++++ Task data
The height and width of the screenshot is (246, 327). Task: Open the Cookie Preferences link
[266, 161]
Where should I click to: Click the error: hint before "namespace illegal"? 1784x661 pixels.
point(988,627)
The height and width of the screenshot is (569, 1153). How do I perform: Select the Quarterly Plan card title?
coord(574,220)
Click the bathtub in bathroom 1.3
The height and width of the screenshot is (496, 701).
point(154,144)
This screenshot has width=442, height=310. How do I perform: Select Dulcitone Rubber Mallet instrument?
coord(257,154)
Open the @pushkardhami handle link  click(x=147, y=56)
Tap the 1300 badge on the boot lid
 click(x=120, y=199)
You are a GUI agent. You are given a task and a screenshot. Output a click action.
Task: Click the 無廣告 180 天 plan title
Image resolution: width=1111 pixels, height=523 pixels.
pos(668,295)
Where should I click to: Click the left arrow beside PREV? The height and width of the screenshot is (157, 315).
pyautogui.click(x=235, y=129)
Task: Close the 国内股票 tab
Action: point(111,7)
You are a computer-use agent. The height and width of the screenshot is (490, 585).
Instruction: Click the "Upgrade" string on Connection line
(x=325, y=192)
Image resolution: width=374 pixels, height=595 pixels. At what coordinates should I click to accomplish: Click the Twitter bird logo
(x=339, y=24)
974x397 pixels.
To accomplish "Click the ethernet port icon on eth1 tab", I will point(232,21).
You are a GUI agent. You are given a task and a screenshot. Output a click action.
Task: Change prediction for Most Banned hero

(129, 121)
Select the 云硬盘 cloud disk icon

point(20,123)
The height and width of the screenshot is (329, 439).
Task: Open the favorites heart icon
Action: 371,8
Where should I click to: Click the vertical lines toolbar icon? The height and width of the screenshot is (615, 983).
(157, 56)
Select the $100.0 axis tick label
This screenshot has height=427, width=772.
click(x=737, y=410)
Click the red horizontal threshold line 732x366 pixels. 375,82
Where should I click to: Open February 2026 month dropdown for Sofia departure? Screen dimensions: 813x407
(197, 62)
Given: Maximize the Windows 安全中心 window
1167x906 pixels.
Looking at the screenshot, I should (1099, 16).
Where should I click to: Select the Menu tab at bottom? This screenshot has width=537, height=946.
++++++++
- Problem details
Give back every entry, unchanged in any way.

- Task answer
The height and width of the screenshot is (246, 327). Task: Open the Cookie Preferences link
[266, 161]
Where should I click to: Click the error: hint before "namespace illegal"? 1784x661 pixels.
point(988,627)
The height and width of the screenshot is (569, 1153). How do I perform: Select the Quarterly Plan card title?
coord(574,220)
Click the bathtub in bathroom 1.3
The height and width of the screenshot is (496, 701).
point(154,144)
This screenshot has width=442, height=310. How do I perform: Select Dulcitone Rubber Mallet instrument?
coord(257,154)
Open the @pushkardhami handle link  click(x=147, y=56)
Tap the 1300 badge on the boot lid
 click(x=120, y=199)
You are a GUI agent. You are given a task and a screenshot. Output a click action.
Task: Click the 無廣告 180 天 plan title
Image resolution: width=1111 pixels, height=523 pixels.
pos(668,295)
Where should I click to: Click the left arrow beside PREV? The height and width of the screenshot is (157, 315).
pyautogui.click(x=235, y=129)
Task: Close the 国内股票 tab
Action: point(111,7)
You are a computer-use agent. The height and width of the screenshot is (490, 585).
Instruction: Click the "Upgrade" string on Connection line
(x=325, y=192)
Image resolution: width=374 pixels, height=595 pixels. At what coordinates should I click to accomplish: Click the Twitter bird logo
(x=339, y=24)
974x397 pixels.
To accomplish "Click the ethernet port icon on eth1 tab", I will point(232,21).
You are a GUI agent. You are given a task and a screenshot. Output a click action.
Task: Change prediction for Most Banned hero

(129, 121)
Select the 云硬盘 cloud disk icon

point(20,123)
The height and width of the screenshot is (329, 439).
Task: Open the favorites heart icon
Action: 371,8
Where should I click to: Click the vertical lines toolbar icon? The height and width of the screenshot is (615, 983).
(157, 56)
Select the $100.0 axis tick label
This screenshot has height=427, width=772.
click(x=737, y=410)
Click the red horizontal threshold line 732x366 pixels. 375,82
Where should I click to: Open February 2026 month dropdown for Sofia departure? Screen dimensions: 813x407
(197, 62)
Given: Maximize the Windows 安全中心 window
1167x906 pixels.
Looking at the screenshot, I should (1099, 16).
Where should I click to: Select the Menu tab at bottom? This screenshot has width=537, height=946.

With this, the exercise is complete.